Ou acreditamos verdadeiramente que Jesus Cristo está ali presente, tão presente como quando estava no meio dos Apóstolos após a Ressurreição?
Ou acreditamos que é Ele que se dá verdadeiramente como alimento, num Mistério tão incompreensível para nós, mas no entanto tão palpável, tão real, tão “experimentável” nas nossas vidas?
E assim sendo, se assim acreditamos, somos nós «assíduos à fracção do pão»?
Vivemos num mundo em que, graças a Deus, somos livres de praticar e viver a nossa Fé, e em que, apesar de algumas dificuldades, temos a celebração da Eucaristia diária em quase todos os lugares, (mais perto ou um pouco mais longe), onde vivemos.
Fazemos nós tudo o que nos é possível para participarmos celebrando a Eucaristia diária, vivendo-A todos os momentos das/nas nossas vidas?
É que naquele tempo, aqueles primeiros cristãos tinham com certeza de se deslocar às casas onde era celebrada «a fracção do pão», muitas vezes com risco da sua própria vida, tendo em conta as perseguições de que eram alvo.
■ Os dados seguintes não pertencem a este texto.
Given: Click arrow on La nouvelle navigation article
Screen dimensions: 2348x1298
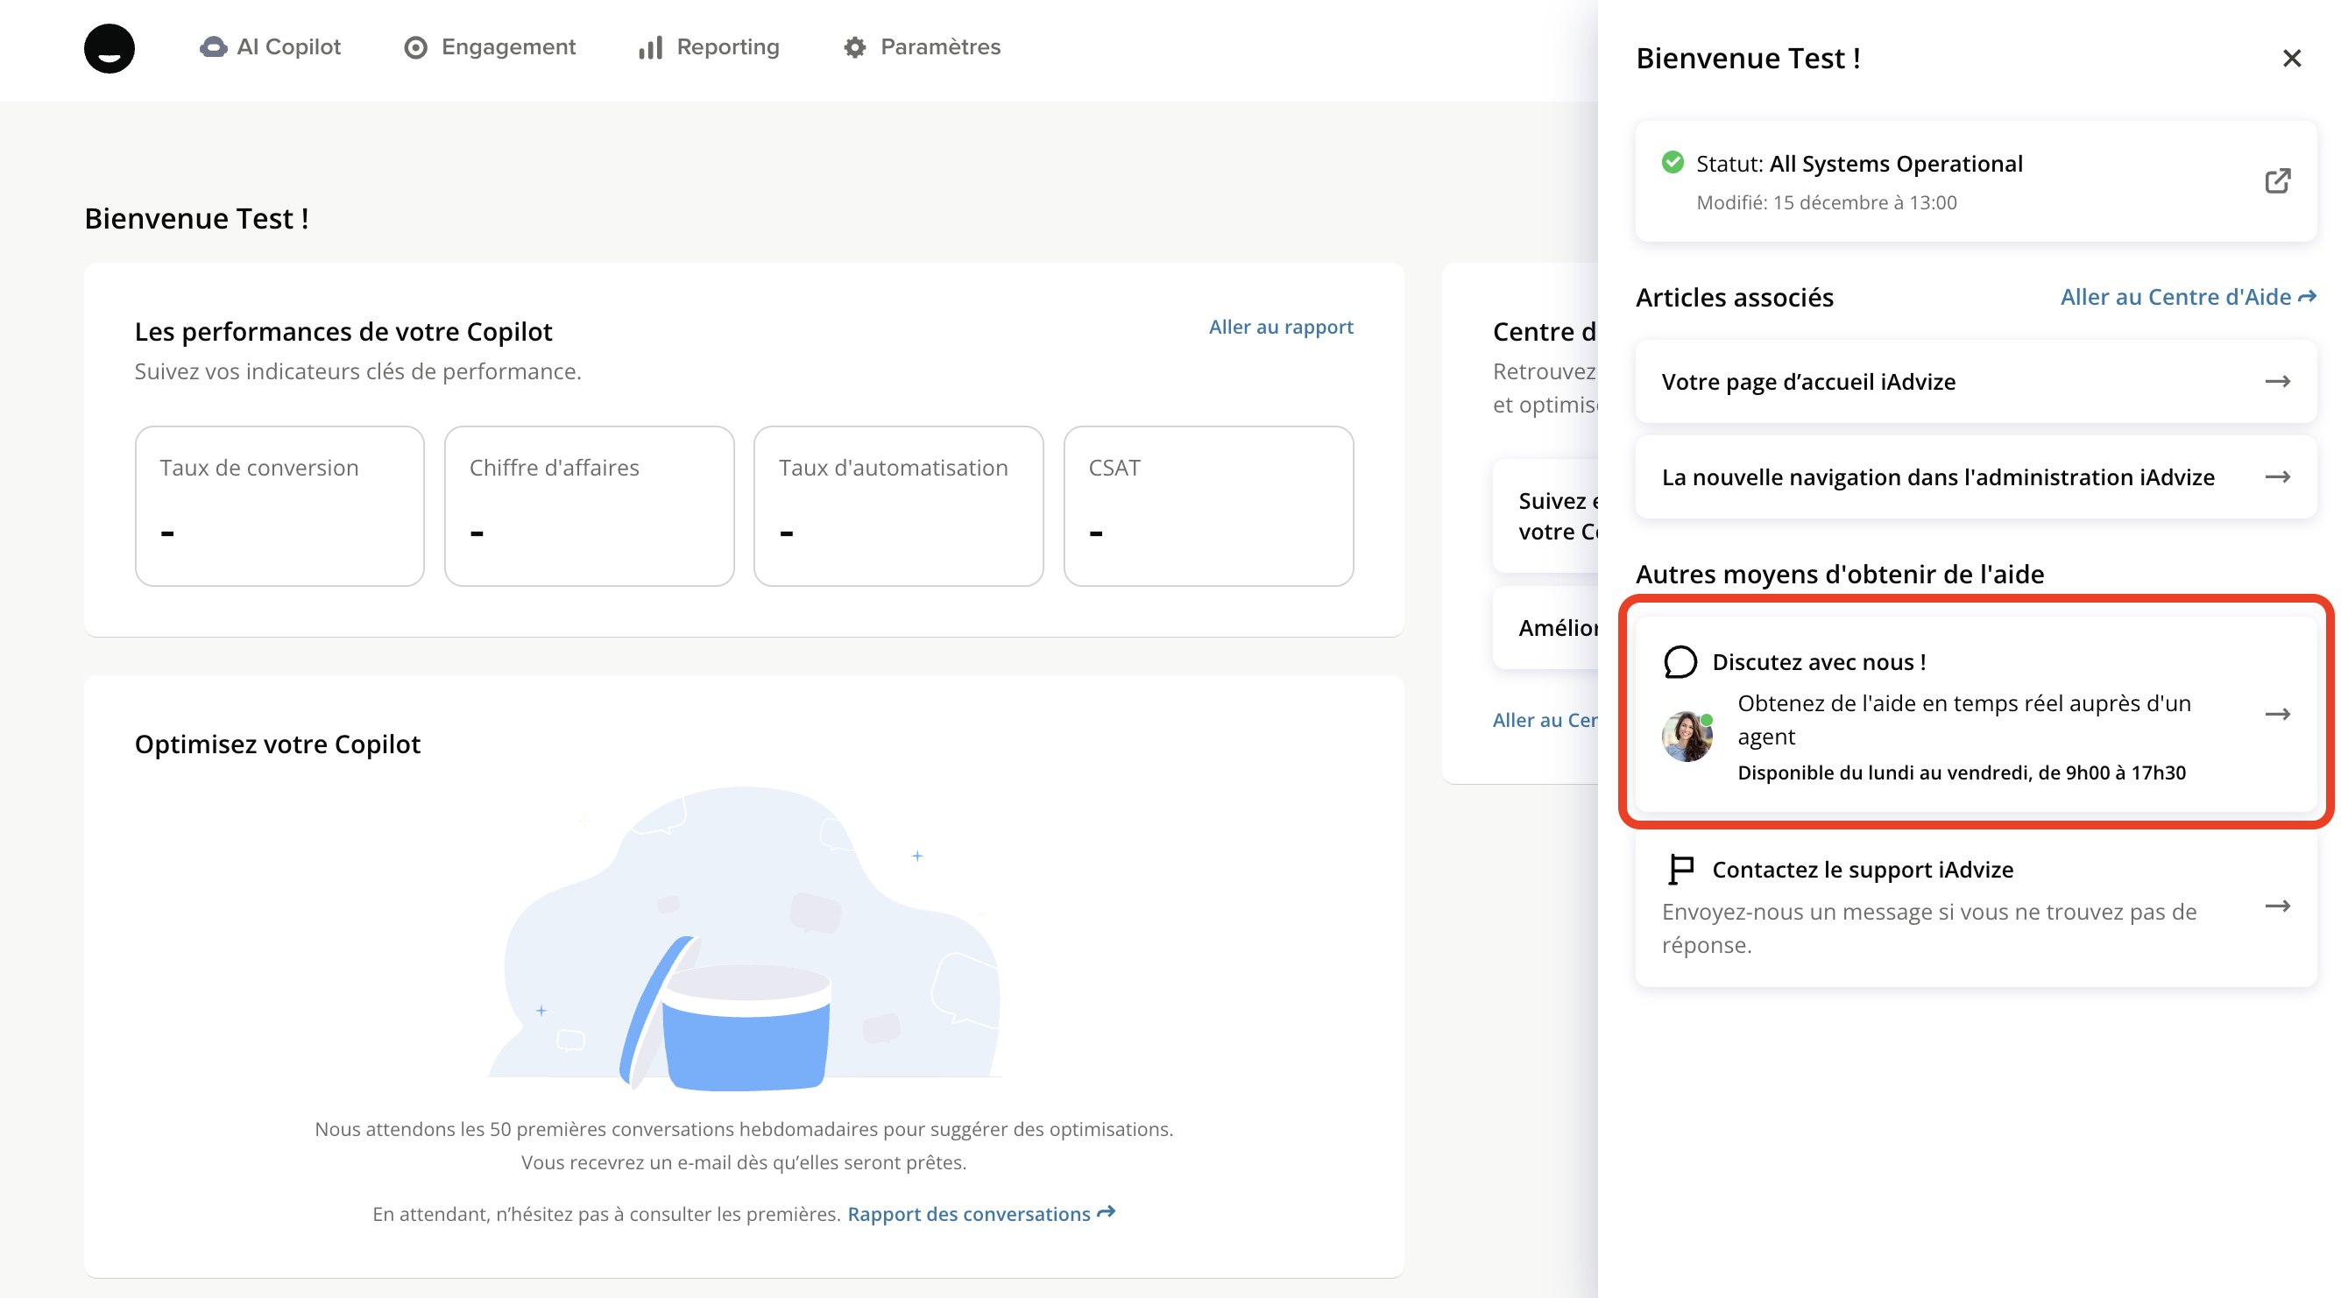Looking at the screenshot, I should 2277,477.
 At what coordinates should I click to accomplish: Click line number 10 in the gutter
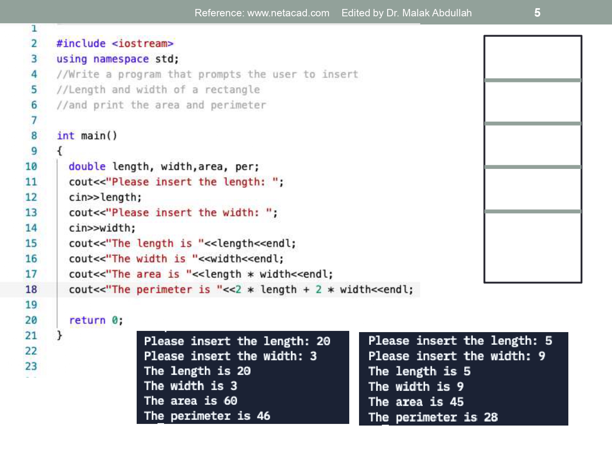pos(31,166)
Porque era e é ali, na Eucaristia, que nos encontramos preferencialmente com Jesus Cristo Nosso Senhor e Salvador, que dando-se como alimento divino nos afirma a Sua presença em nós e connosco, que dando-nos a certeza de que se fez igual a nós em tudo, excepto no pecado, nos reafirma a nossa filiação divina, e assim nos faz irmãos uns dos outros, filhos do Nosso Pai que está nos Céus.
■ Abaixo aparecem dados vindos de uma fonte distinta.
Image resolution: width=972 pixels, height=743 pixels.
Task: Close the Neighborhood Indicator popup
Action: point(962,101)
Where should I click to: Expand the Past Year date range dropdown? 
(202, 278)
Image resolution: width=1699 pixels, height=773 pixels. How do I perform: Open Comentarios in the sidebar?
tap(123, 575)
Porque era e é ali na Eucaristia, que Ele nos dá forças, alento e coragem, para vivermos o Caminho, para proclamarmos a Verdade, para testemunharmos a Vida, que Ele nos dá no/do Seu Amor.
«Levantando-se, voltaram imediatamente para Jerusalém e encontraram reunidos os Onze e os seus companheiros, que lhes disseram: «Realmente o Senhor ressuscitou e apareceu a Simão!» E eles contaram o que lhes tinha acontecido pelo caminho e como Jesus se lhes dera a conhecer, ao partir o pão.»*
Aqueles discípulos de Emaús tinham fugido de Jerusalém, tinham medo, já não acreditavam, para eles tinha sido uma aventura que tinha acabado, no entanto, e depois de terem ouvido a Palavra, de caminharem como irmãos com Jesus Cristo, (invisível aos seus olhos), reconheceram-No na «fracção do pão», e, perante esse reconhecimento, essa certeza da Verdade, voltaram de imediato a Jerusalém, esquecendo o medo, ou vencendo-o, para anunciarem que Jesus Cristo estava vivo, porque também eles O tinham visto.
Que Deus de amor, de bondade, de humildade, de entrega é o nosso, que assim, num «pedaço de pão», se oferece aos homens a quem Ele próprio deu a vida!
E todos os dias assim se entrega por nós, e todos os dias está ali disponível para cada um de nós, e todos os dias e em todos os momentos a Igreja nos chama a estar com Ele, e todos os dias tantos de nós faltam a esse encontro sem razão de nenhuma espécie.
Mas até podemos dizer, (tentando desculpar-nos), que não faltamos à Missa Dominical!
Mas porquê, porque é que não faltamos? Já nos perguntámos porquê?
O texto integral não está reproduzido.